▶ [Material provided]:
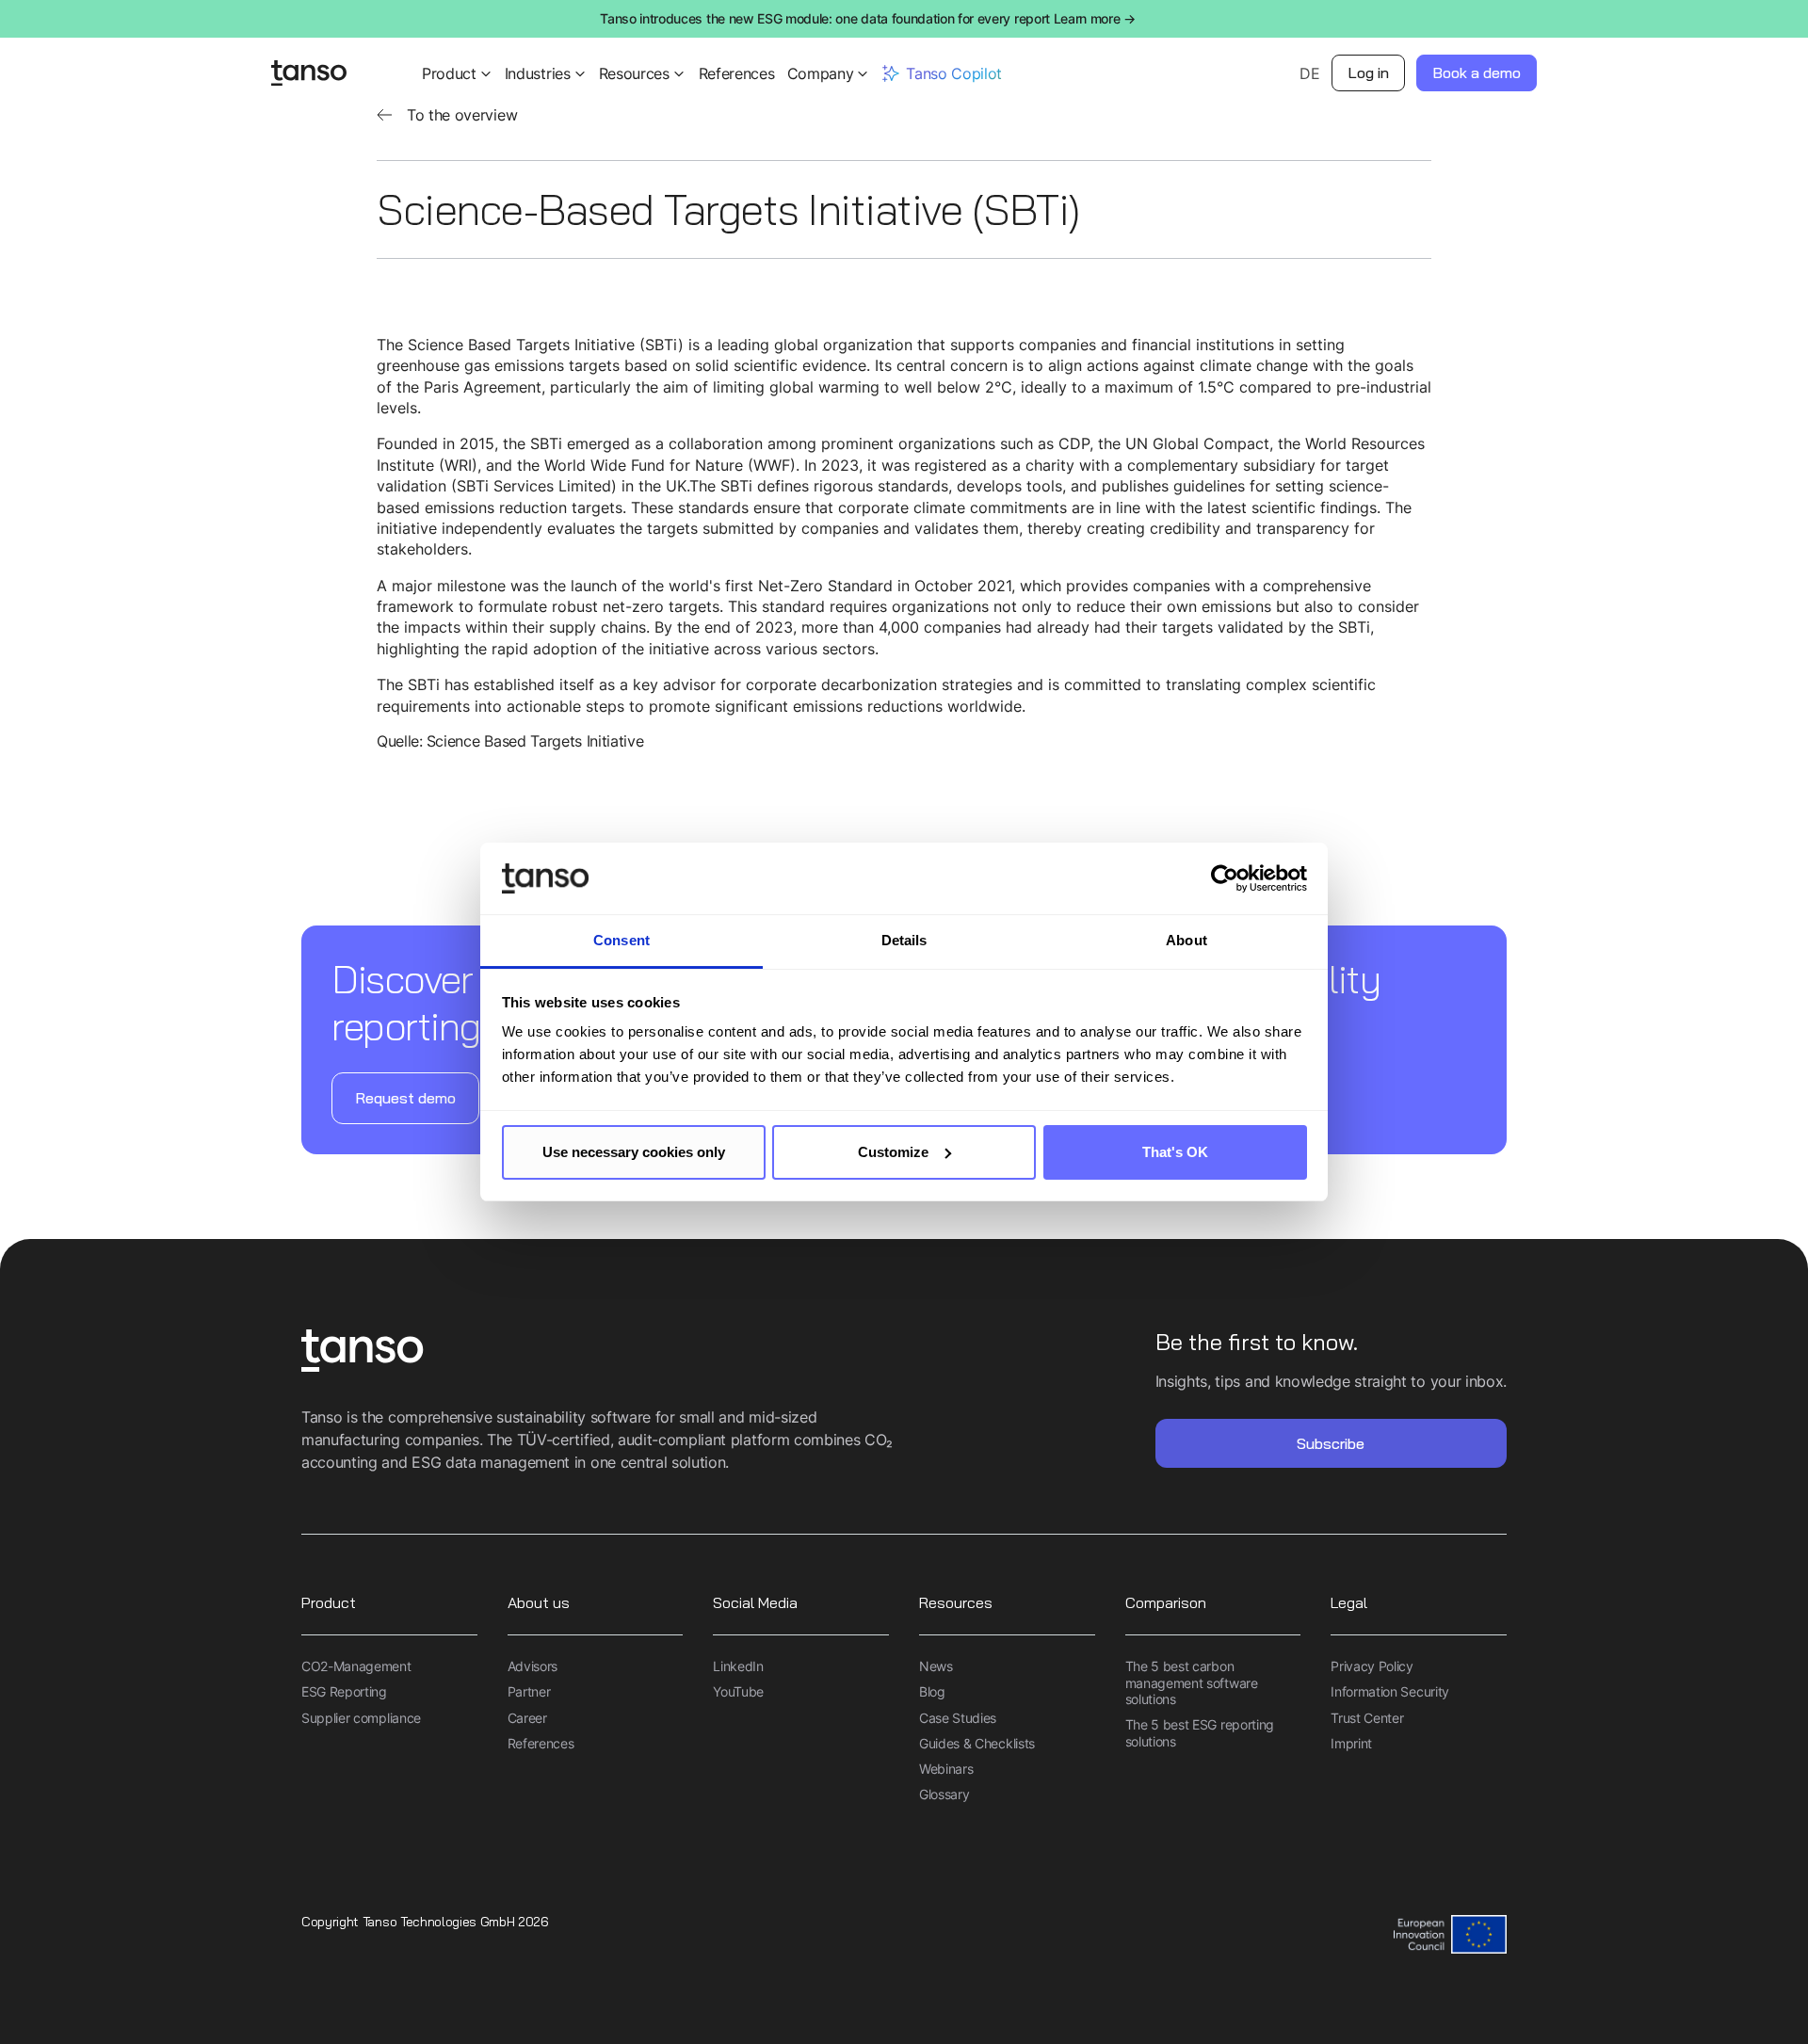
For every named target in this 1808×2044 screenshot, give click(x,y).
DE (1309, 73)
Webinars (946, 1769)
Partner (529, 1691)
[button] (457, 73)
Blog (932, 1691)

▶ [Requirement]: Write the material out again exactly. Do not include the pictures.

▶ [Response to this task]:
For every named target in this 1808×2044 screenshot, give click(x,y).
DE (1309, 73)
Webinars (946, 1769)
Partner (529, 1691)
[button] (457, 73)
Blog (932, 1691)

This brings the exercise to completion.